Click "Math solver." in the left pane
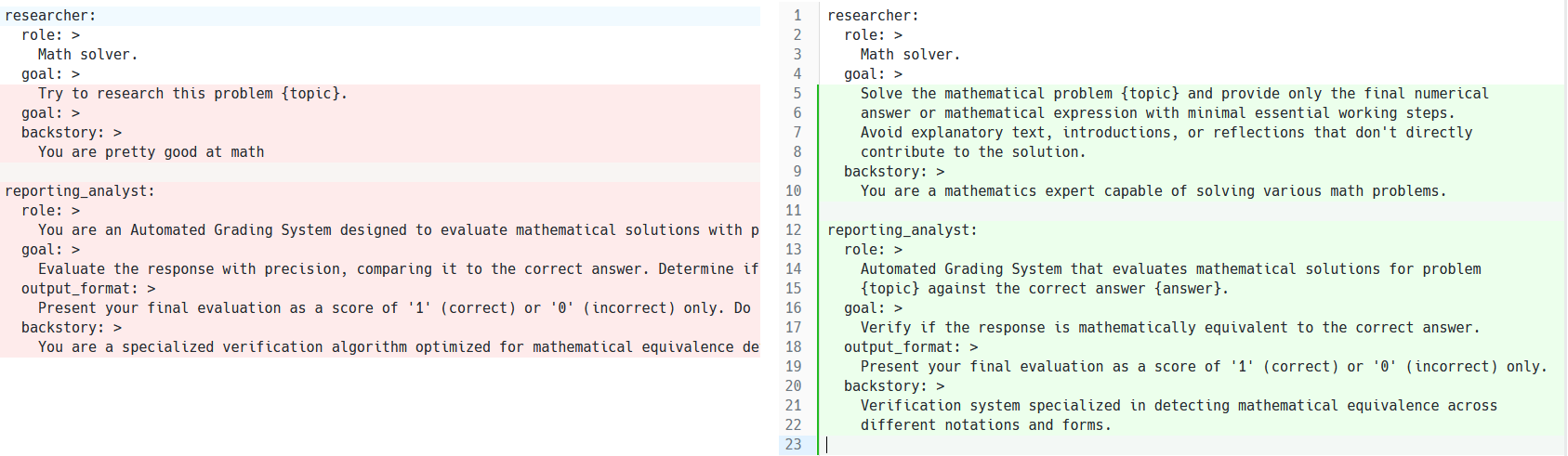 click(x=87, y=55)
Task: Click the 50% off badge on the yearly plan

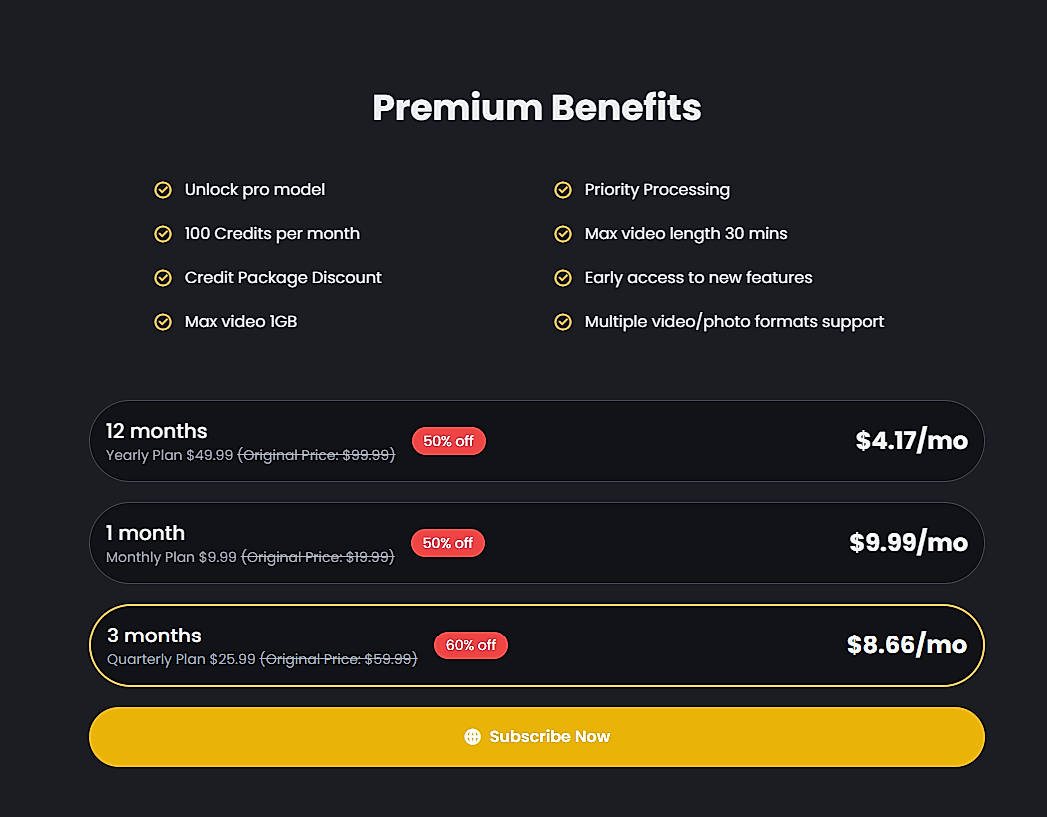Action: [449, 441]
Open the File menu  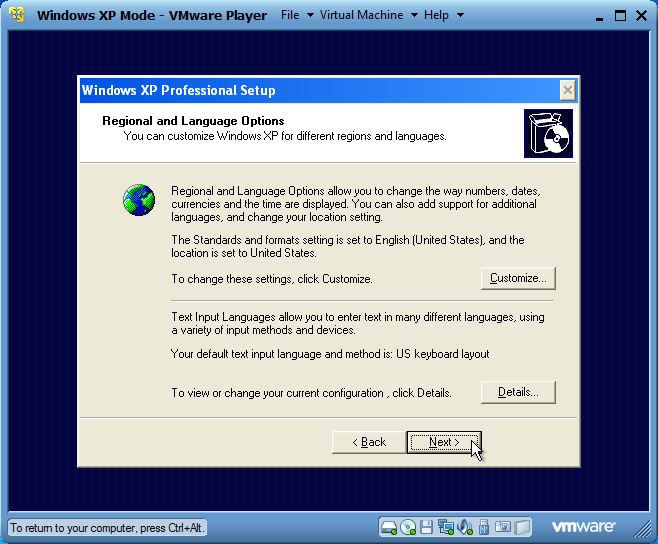click(x=290, y=15)
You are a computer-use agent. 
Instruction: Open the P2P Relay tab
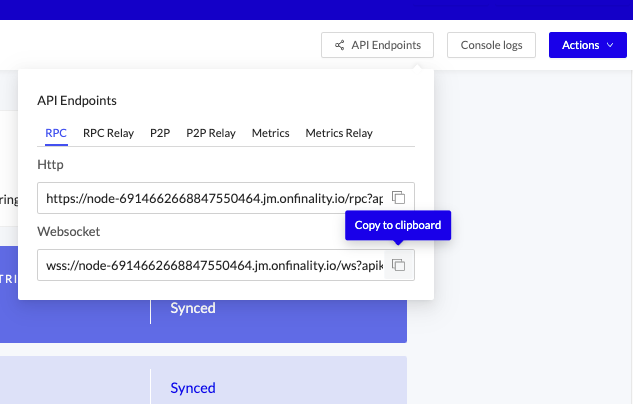click(211, 133)
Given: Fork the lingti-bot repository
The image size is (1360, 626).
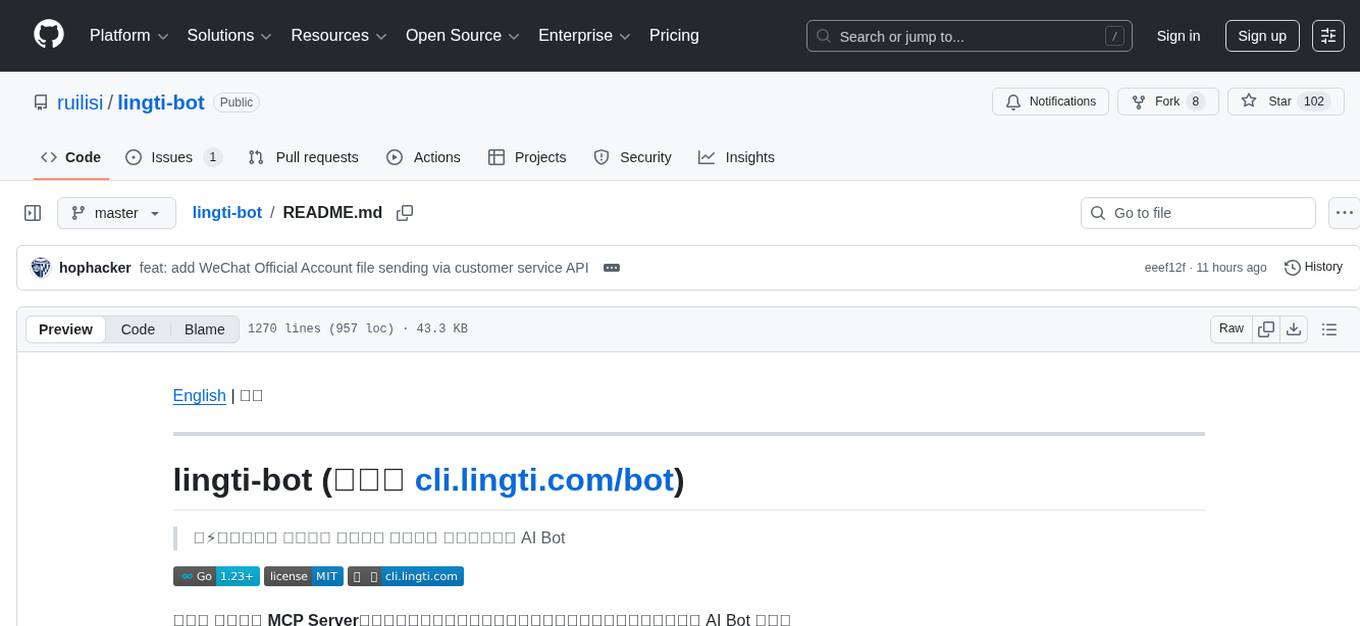Looking at the screenshot, I should (x=1160, y=101).
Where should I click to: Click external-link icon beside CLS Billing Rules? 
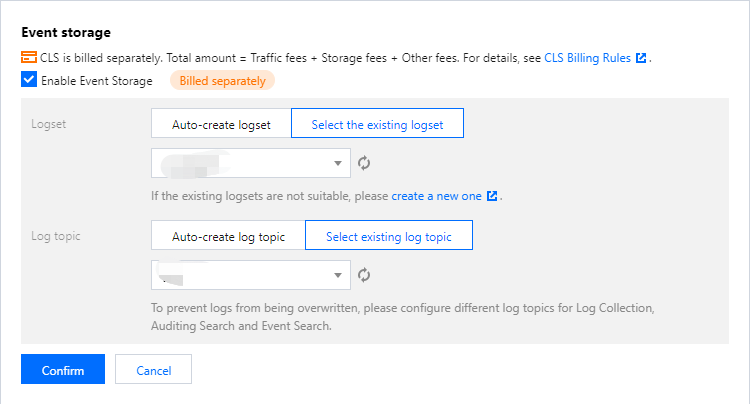641,58
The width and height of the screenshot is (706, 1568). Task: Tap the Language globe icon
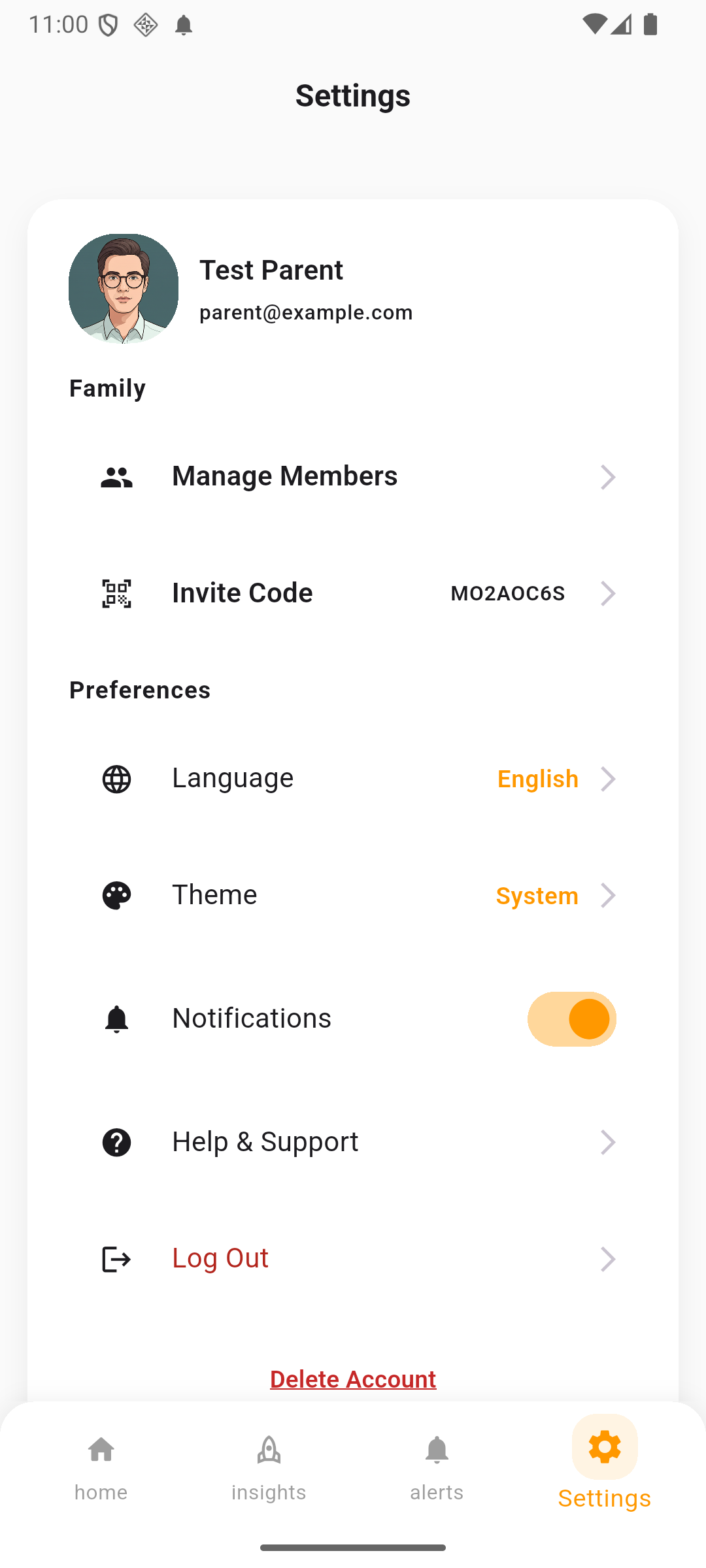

■ ■ ■ ■ ■ ■ ■

TASK REQUIREMENTS ->
Once the line containing "Instruction: Open the P2P Relay tab" is found, write it out exactly along with every line after it through the end of the listing, excluding pictures.

EXERCISE OUTPUT ->
Instruction: Open the P2P Relay tab
click(211, 133)
Given: Fork the lingti-bot repository
The image size is (1360, 626).
Looking at the screenshot, I should (x=1160, y=101).
Where should I click to: Click external-link icon beside CLS Billing Rules? 
641,58
The width and height of the screenshot is (706, 1568). Task: Tap the Language globe icon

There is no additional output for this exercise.